■ REQUEST A
Repeat everything in the rows below, from the line containing "Given: Click the" down to the last row, leaving out the pictures.

In Dorchester, a Co-op Seeks to Build a Healthier Neighborhood

In Dorchester, a Co-op Seeks to Build a Healthier Neighborhood

Members of the Dorchester Food Co-op participate in the 2017 Dorchester Day Parade // Photo courtesy of the Dorchester Food Co-op

By Eileen O’Grady

For nearly 50 years, Harvest Co-op Market sold organic and locally sourced produce, natural beauty products and bulk bins full of whole grains at its stores in Cambridge and Jamaica Plain. Long before conventional supermarkets embraced the organic revolution, Harvest served the Boston community with a goal of building a healthier city.

But on Oct. 3, Harvest’s board of directors sent a letter to customers announcing that the community-owned cooperative would be closing. The letter cited increased competition from “larger conventional chains” that now offer natural and organic food, often at cheaper prices.

“This changing marketplace has created a decline in sales for our co-op that has intensified over the last two years, and the trend continues,” the letter read.

The closure now makes Boston one of the few American cities of its size that doesn’t have a food co-op.

But that may not be the case for long.

A grassroots organization in Dorchester plans to open a community-owned food cooperative in 2020 that will provide fresh, organic and local food options for the surrounding community.  

The Dorchester Community Food Co-op was officially started in 2012 by a group of Dorchester residents who wanted better access to healthy food. The co-op already has more than 700 members, without having opened a store yet. By the time that happens, they hope to have 1,000. In a consumer cooperative, shoppers can choose to be co-owners, paying a one-time cost of $100 to join. When the store opens, these members have access to special discounts. As the store’s profits increase, they’ll be able to share in those earnings at the end of the year.

“For me, a co-op in Dorchester means that folks who struggle with getting access to food get to practice having access to food that they also are member-owners of,” said Christian Perry, the co-op’s director. “I think co-ops have a unique voice and perspectives to offer.”

Christian Perry is the director of the Dorchester Food Co-op // Photo by Eileen O’Grady

Perry, who is a member-owner himself, oversees the organization alongside a volunteer board of directors. He holds a master’s degree in sustainable international development and non-profit management from Brandeis University, and has a strong background in community organizing and social justice.

“Food is at the intersection of that work just like the environment, just like class and gender and race,” Perry said.

■ REQUEST B
According to the Dorchester co-op article, why did Harvest Co-op Market decide to close?

■ LISTED RECORDS
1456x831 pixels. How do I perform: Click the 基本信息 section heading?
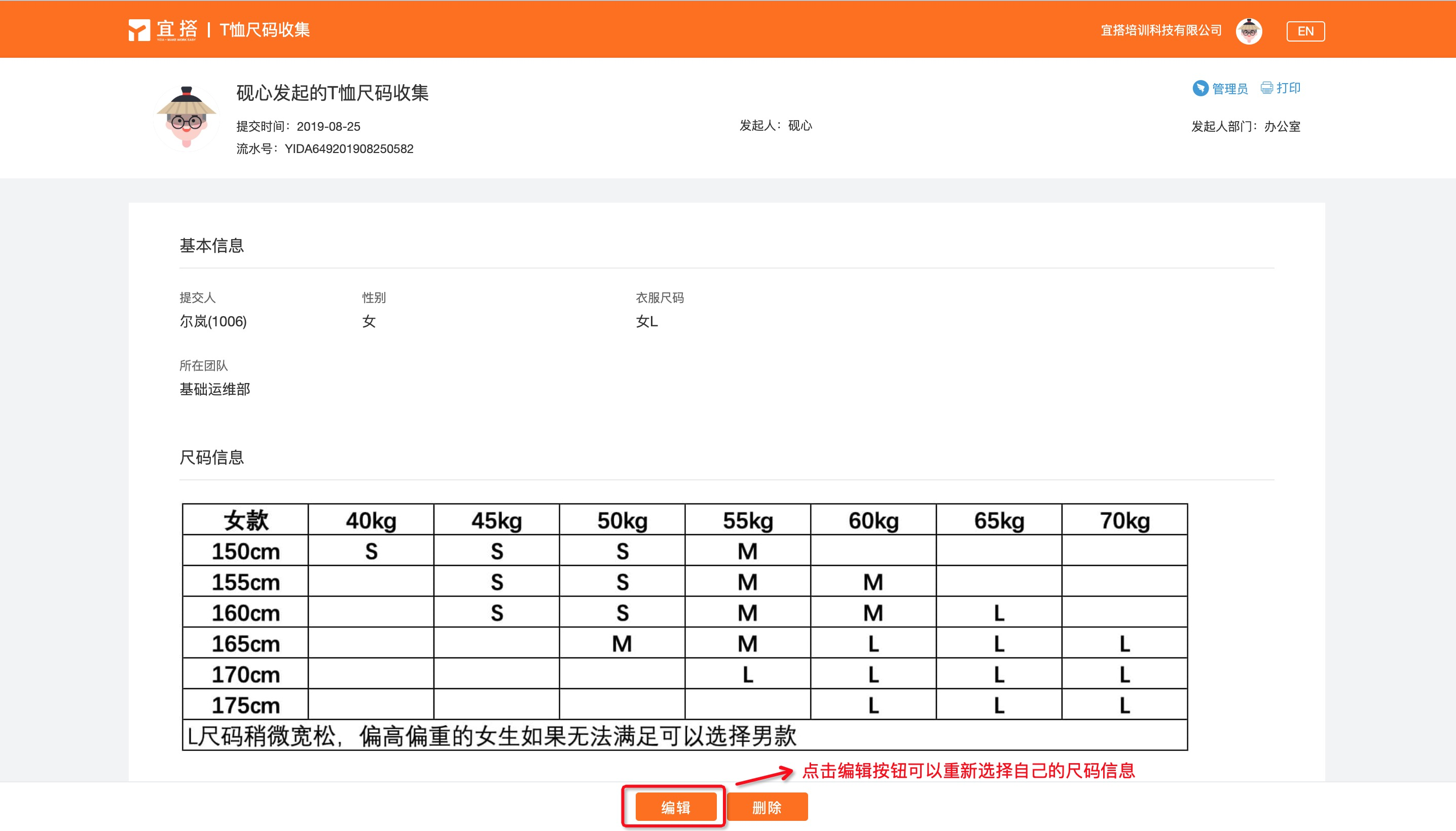tap(211, 245)
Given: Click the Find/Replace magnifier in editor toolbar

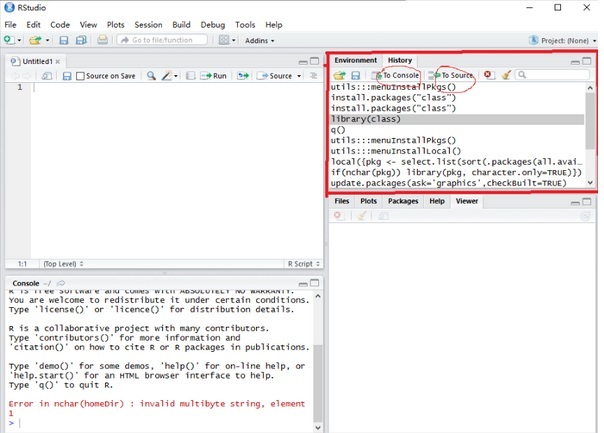Looking at the screenshot, I should pos(151,76).
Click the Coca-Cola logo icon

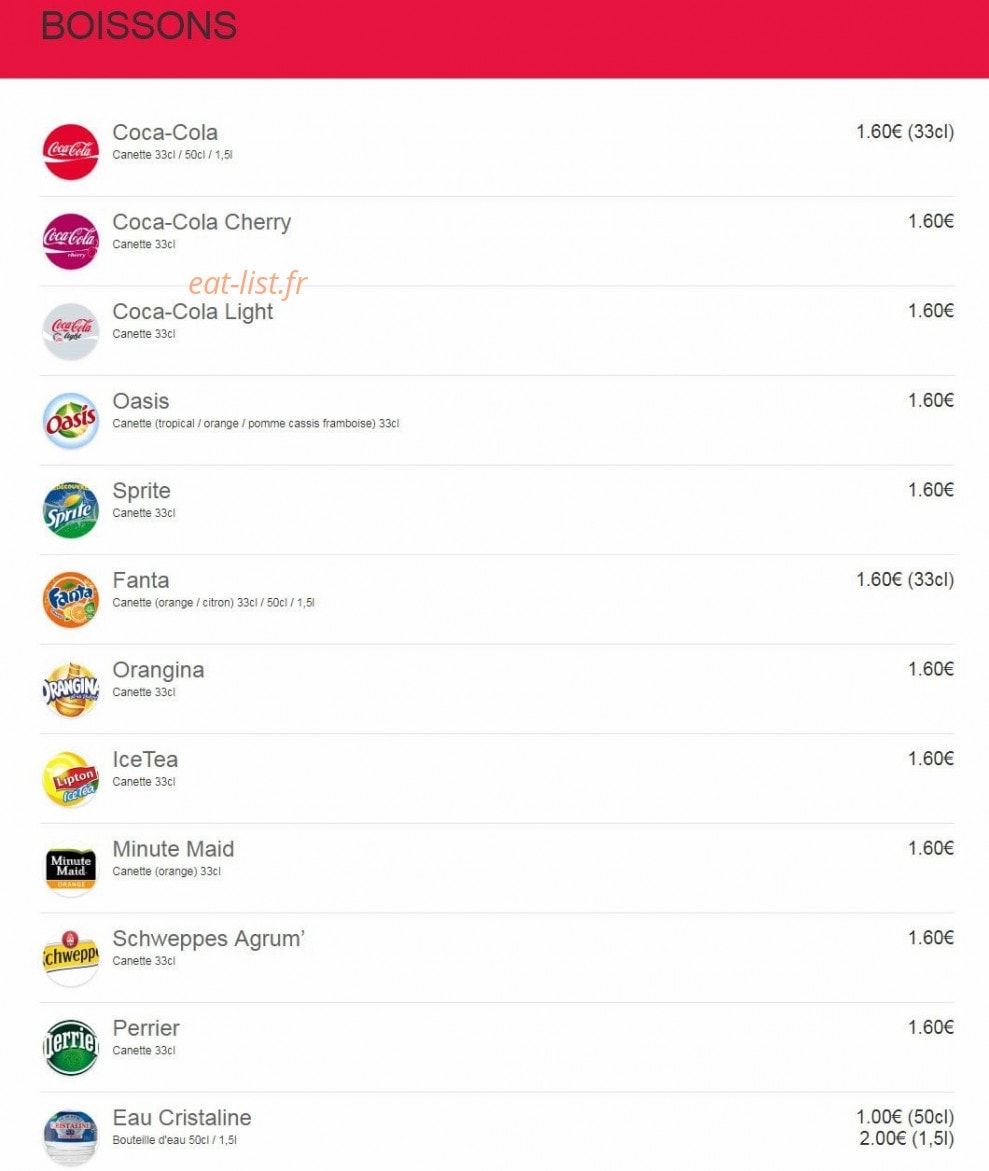[x=70, y=152]
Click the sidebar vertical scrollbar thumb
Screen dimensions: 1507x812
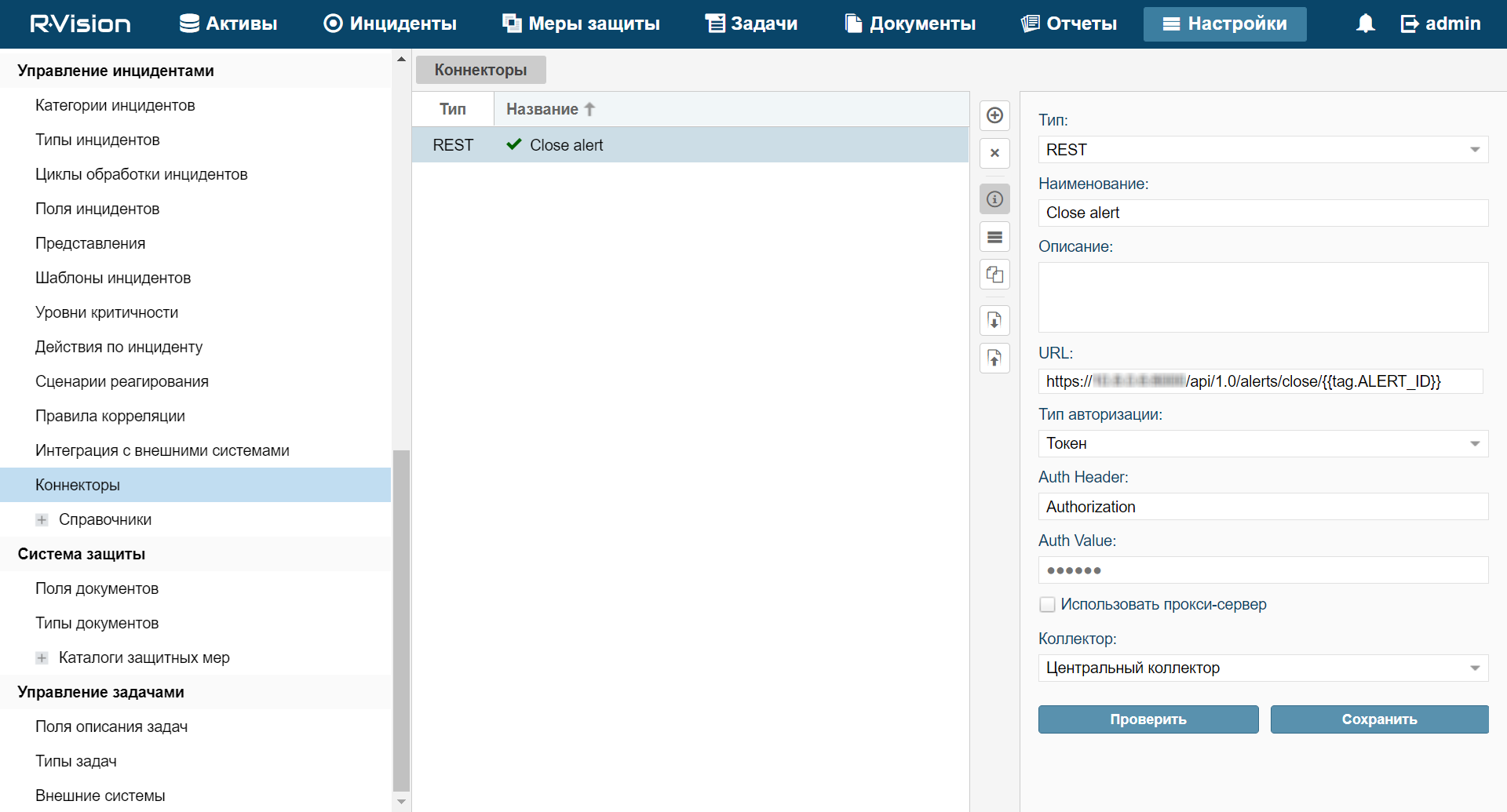401,620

■ WORKED ANSWER A
Given: Click the Find/Replace magnifier in editor toolbar

Looking at the screenshot, I should pos(151,76).
Click the Coca-Cola logo icon

[x=70, y=152]
Click the sidebar vertical scrollbar thumb
Screen dimensions: 1507x812
401,620

■ WORKED ANSWER B
Harvest's board of directors cited increased competition from "larger conventional chains" that now offer natural and organic food, often at cheaper prices. That changing marketplace caused a decline in the co-op's sales that had intensified over the last two years and was continuing.